Pixel coordinate grounding data:
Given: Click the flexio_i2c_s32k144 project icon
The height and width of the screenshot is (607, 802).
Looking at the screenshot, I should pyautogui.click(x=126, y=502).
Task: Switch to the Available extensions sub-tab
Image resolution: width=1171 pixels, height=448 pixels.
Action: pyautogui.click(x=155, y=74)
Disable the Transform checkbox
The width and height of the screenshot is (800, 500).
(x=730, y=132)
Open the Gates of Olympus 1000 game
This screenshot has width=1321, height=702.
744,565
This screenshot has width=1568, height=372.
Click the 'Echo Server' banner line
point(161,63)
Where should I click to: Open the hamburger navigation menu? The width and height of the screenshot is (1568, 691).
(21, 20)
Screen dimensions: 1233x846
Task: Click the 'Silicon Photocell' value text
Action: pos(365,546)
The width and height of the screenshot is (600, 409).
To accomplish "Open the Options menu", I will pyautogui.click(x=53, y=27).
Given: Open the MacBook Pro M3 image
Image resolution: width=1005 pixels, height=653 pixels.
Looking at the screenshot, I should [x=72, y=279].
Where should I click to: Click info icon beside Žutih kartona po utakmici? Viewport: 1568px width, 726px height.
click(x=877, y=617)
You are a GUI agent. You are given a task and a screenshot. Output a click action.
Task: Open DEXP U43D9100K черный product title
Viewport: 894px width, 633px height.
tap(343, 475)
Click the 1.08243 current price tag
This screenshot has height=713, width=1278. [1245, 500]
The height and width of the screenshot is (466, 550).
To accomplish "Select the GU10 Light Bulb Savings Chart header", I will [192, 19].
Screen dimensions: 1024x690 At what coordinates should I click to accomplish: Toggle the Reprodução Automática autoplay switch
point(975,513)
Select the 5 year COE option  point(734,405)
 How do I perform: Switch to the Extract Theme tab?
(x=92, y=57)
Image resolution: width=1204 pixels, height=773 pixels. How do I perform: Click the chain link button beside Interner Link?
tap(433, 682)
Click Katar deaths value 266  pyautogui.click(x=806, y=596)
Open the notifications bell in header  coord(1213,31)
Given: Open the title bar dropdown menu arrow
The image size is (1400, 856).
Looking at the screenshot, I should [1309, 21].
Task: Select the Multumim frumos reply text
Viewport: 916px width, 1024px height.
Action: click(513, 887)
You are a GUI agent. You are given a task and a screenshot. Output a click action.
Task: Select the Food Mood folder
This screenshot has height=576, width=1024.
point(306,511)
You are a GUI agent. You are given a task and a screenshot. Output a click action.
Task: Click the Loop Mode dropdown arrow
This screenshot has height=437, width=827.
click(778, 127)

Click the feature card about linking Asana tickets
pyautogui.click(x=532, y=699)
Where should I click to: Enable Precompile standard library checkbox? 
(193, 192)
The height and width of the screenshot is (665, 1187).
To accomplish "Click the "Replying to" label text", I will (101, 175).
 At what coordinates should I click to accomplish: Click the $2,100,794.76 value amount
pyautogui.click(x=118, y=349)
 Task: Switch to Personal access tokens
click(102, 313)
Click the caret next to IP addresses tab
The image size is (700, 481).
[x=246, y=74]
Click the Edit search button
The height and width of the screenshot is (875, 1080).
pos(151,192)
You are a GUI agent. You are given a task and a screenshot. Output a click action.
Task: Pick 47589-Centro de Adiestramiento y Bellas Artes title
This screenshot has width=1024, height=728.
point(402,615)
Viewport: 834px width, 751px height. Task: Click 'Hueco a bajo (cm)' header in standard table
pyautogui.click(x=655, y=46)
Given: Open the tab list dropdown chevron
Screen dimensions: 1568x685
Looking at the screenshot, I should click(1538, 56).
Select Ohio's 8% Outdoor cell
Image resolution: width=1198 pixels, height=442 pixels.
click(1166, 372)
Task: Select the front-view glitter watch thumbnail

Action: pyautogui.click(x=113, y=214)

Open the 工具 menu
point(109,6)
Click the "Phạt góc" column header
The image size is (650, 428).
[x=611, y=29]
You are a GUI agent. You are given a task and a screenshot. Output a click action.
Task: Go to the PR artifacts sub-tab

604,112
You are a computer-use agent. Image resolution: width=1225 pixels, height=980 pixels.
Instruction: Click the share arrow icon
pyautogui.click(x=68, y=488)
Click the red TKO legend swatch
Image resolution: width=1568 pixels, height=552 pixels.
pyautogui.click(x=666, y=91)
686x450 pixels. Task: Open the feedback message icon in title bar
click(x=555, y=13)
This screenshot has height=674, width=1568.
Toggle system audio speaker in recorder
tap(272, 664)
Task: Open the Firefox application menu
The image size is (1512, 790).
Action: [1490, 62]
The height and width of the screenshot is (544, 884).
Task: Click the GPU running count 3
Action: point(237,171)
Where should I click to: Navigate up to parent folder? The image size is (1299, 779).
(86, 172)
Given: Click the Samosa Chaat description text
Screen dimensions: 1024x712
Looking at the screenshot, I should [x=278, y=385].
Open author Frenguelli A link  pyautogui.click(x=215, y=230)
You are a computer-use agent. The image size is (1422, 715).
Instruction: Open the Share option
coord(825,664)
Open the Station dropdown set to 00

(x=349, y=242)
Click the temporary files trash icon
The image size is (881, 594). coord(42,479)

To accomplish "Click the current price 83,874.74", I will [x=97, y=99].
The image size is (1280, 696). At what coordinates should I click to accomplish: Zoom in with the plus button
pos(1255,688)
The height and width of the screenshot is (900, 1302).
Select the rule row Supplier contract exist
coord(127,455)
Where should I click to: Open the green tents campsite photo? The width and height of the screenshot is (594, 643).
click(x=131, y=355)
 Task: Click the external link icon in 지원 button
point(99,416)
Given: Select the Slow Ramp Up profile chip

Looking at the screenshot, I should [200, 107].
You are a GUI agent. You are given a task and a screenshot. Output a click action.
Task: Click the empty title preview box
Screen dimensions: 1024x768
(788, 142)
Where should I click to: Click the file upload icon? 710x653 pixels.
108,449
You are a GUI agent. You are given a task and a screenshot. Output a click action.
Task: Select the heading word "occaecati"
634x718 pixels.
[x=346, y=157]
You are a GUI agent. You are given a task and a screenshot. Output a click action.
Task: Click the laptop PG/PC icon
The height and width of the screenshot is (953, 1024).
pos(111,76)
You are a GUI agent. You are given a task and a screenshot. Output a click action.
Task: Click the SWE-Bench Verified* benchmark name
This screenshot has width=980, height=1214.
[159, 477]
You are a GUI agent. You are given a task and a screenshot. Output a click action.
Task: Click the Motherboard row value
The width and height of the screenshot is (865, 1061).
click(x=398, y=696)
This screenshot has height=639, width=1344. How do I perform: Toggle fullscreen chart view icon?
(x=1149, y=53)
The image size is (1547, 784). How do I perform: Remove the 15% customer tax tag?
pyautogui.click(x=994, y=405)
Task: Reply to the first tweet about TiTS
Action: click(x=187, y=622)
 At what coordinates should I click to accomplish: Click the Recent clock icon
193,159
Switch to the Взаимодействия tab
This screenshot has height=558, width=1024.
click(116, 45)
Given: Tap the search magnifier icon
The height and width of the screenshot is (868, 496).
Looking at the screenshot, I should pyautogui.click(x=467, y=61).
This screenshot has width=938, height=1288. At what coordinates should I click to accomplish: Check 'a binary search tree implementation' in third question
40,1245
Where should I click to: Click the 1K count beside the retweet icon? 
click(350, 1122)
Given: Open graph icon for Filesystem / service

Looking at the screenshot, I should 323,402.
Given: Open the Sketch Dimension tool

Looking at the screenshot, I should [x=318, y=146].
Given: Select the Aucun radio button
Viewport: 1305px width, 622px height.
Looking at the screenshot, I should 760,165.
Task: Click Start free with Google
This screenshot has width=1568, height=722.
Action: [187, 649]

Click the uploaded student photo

**WHAT YOU NEED TO DO**
The answer must be every line of the records above that holds the word "computer".

**ANSWER SECTION**
You are a computer-use agent. Image resolution: width=1225 pixels, height=980 pixels.
You are a computer-use agent. The image size is (1422, 715).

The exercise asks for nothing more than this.